Am 13.3.2025 ist das Buch Läuft von Hülya Marquardt im Adeo Verlag erschienen. Hülya Marquardt wurde 1983 mit einer genetischen Dysmelie der Hände und Beine in einer türkischen Migrant*innenfamilie (3.Generation) im Ruhrgebiet geboren. Im Prolog beschreibt Hülya einen Glücksmoment in ihrem Leben, sie sitzt glücklich im Garten und ist schwanger mit dem ersten Kind und sie beschreibt ihre Dankbarkeit für diesen Moment, als behinderte Frau schwanger zu sein.
Ihr Großvater ist der erste der Familie, der 1960 als erster aus der Familie, der als Gastarbeiter aus der Türkei nach Deutschland kommt, nach einigen Jahren holt er seine Frau und seine Kinder nach Deutschland, darunter Hülyas Vater. Hülyas Großvater erhofft sich eine bessere medizinische Versorgung für Hülyas Vater, denn dieser hat eine Dysmelie.
Hülyas Vater lernt Hülyas Mutter auf einem Türkei Urlaub kennen, die damals 15 jährige geht nur bedingt freiwillig mit nach Deutschland und heiratet nicht aus freien Stücken.
1983 wurde Hülya mit derselben Dysmelie wie ihr Vater geboren, zumindest ihre Mutter wusste nicht, dass die Dysmelie ihres Mannes genetisch ist und war erst einmal geschockt.
Hülya beschreibt in den folgenden Kapiteln, wie sie zu der selbstbewussten Frau wurde, die sie heute ist.

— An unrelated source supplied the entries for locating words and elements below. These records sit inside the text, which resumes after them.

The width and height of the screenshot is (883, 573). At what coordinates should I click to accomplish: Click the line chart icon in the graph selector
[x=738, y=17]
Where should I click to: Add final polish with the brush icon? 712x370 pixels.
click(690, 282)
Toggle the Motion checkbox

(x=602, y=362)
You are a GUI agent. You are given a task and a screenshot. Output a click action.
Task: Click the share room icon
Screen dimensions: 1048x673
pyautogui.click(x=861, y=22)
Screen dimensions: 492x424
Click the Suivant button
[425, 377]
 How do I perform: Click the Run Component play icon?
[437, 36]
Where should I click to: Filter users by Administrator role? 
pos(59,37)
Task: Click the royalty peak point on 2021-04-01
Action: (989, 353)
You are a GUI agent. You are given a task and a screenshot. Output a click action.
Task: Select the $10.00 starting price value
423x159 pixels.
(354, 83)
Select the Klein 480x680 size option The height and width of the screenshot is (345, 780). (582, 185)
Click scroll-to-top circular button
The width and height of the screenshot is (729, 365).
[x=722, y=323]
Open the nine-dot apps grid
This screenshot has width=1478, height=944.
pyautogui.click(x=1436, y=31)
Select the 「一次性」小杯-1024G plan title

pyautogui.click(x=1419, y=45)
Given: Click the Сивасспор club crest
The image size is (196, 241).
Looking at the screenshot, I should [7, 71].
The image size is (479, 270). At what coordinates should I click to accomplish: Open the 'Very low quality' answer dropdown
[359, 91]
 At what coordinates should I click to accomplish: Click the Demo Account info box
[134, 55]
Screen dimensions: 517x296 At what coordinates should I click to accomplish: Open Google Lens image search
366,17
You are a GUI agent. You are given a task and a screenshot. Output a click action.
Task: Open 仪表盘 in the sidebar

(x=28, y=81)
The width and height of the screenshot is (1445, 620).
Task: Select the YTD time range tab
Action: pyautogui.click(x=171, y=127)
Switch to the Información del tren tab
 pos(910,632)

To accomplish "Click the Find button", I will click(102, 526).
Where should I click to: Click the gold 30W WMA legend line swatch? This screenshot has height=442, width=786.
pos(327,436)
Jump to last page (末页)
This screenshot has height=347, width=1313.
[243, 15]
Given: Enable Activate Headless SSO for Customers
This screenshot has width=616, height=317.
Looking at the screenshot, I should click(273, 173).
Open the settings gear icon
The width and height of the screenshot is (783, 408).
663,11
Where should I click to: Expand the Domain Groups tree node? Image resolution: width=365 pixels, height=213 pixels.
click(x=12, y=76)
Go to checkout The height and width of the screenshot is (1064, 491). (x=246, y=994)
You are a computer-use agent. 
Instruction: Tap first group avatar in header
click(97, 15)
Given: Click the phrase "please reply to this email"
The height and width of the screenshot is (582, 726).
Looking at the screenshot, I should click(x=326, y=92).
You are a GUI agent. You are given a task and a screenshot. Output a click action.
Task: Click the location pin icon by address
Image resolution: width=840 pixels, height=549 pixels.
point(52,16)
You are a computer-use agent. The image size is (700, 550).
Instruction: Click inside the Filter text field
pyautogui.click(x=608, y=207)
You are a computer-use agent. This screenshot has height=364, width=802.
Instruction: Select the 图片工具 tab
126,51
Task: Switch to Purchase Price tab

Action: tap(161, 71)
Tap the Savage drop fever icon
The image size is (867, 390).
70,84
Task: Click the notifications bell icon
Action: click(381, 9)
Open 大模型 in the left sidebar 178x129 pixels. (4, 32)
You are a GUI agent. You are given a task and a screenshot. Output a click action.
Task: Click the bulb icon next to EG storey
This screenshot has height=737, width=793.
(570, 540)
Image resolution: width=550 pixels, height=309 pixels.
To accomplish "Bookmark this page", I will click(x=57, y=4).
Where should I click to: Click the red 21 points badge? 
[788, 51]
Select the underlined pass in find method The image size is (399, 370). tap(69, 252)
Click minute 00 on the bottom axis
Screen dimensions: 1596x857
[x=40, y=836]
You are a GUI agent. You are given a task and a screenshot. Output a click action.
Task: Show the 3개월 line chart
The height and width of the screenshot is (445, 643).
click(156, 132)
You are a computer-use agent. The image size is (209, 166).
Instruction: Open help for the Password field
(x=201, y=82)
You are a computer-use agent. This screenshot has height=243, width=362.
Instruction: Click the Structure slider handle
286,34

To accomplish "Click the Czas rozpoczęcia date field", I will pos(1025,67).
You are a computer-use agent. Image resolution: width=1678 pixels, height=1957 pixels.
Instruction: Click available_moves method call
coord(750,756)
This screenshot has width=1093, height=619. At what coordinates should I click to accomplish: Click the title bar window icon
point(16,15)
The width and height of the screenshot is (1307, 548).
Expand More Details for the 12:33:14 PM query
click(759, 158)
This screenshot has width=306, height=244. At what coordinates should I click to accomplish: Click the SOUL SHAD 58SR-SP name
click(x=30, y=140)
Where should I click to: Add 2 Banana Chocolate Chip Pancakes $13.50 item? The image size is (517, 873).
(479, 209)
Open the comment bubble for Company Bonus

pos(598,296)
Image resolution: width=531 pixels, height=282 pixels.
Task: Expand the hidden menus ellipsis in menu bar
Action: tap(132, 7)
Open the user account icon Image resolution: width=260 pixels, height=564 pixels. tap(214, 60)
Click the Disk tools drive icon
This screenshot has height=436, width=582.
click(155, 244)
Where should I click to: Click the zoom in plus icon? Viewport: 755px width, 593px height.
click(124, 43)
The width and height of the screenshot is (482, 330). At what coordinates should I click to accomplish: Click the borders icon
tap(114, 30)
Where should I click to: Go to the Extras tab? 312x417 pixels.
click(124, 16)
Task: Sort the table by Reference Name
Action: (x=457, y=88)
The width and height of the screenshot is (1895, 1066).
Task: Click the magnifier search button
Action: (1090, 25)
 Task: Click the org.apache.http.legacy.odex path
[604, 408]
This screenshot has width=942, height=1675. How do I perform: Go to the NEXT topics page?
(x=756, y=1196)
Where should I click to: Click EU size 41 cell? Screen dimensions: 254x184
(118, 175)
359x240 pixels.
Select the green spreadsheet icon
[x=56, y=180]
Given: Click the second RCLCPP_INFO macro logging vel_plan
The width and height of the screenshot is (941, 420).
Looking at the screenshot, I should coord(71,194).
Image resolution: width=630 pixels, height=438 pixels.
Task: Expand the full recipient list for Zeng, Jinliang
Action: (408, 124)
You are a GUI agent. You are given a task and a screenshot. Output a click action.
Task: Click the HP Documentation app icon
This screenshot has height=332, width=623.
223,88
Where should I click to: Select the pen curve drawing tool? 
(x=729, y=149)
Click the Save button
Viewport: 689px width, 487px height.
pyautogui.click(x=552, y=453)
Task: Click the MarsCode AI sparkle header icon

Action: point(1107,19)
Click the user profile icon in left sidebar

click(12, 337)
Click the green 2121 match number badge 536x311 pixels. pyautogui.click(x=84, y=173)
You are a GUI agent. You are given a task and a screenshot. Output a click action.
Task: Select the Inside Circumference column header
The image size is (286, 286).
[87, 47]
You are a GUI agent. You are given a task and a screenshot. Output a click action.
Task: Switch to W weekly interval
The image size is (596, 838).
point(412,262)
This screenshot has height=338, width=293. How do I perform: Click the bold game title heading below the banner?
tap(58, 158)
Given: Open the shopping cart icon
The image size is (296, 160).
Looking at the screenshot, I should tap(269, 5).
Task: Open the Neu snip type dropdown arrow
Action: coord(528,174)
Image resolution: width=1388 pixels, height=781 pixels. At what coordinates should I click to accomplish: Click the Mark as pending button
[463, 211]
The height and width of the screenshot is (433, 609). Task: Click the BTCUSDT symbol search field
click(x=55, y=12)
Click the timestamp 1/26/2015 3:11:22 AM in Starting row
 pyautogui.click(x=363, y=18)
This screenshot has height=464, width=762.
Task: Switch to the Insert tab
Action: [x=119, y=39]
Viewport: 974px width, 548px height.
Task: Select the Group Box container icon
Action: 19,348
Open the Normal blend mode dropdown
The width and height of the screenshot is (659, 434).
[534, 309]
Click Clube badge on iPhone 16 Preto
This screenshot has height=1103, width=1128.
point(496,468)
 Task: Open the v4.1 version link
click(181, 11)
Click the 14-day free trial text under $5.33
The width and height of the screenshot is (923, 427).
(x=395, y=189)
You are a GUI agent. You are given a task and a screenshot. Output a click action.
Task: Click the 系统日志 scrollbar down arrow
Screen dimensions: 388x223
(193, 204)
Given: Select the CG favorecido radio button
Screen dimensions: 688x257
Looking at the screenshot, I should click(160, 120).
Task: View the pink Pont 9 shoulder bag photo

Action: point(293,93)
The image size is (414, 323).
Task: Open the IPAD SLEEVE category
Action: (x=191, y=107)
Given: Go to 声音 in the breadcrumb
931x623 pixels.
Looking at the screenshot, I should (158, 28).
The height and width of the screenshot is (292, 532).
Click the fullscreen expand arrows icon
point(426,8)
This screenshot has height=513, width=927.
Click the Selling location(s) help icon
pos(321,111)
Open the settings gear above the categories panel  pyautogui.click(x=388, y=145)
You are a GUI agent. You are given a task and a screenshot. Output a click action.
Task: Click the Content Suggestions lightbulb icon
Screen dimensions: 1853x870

Aufgrund vieler Operationen hat Hülya den Großteil ihrer frühen Kindheit im Krankenhaus verbracht, sie schätzt, in den ersten Jahren rund 60%, von ihren Eltern wurde sie in dieser Zeit nicht wirklich unterstützt, sie besuchten Hülya nur selten im Krankenhaus. Die Zeit, die sie in früher Kindheit zuhause verbracht hat, ist eher von Gewalt als von Fürsorge geprägt. Die Zeit der Grundschule ist davon geprägt, dass sie lieber in der Schule ist als zuhause, ihre Grundschule ist eine Regelschule. In der weiterführenden Schule geht Hülya in eine Schule für körperbehinderte Schüler*innen.
Als sich ihre Eltern trennen, zieht Hülya trotz der durch ihn immer wieder ausgeführten Gewalt zu ihrem Vater, der sich nach der Trennung von ihrer Mutter, wie Hülya beschreibt, sich zum besseren verändert. Einige Zeit nach der Scheidung zog Hülyas Mutter wieder in die Türkei zurück.
Hülya geht mit 15 in das Internat der Körperbehindertenschule, in der sie war, in diesem Internat lebte sie 9 Jahre lang. Schon paar Jahre vorher hatte Hülya freiwillig ein Jahr mit einer ihrer Schwestern in einem Mädcheninternat in der Türkei.
Was mich aus inklusions-politischer Sicht leicht schockiert hat, ist, dass sie beschreibt, dass sie sich in exkludierenden Institutionen für behinderte Menschen freier fühlte als in ihrer Familie.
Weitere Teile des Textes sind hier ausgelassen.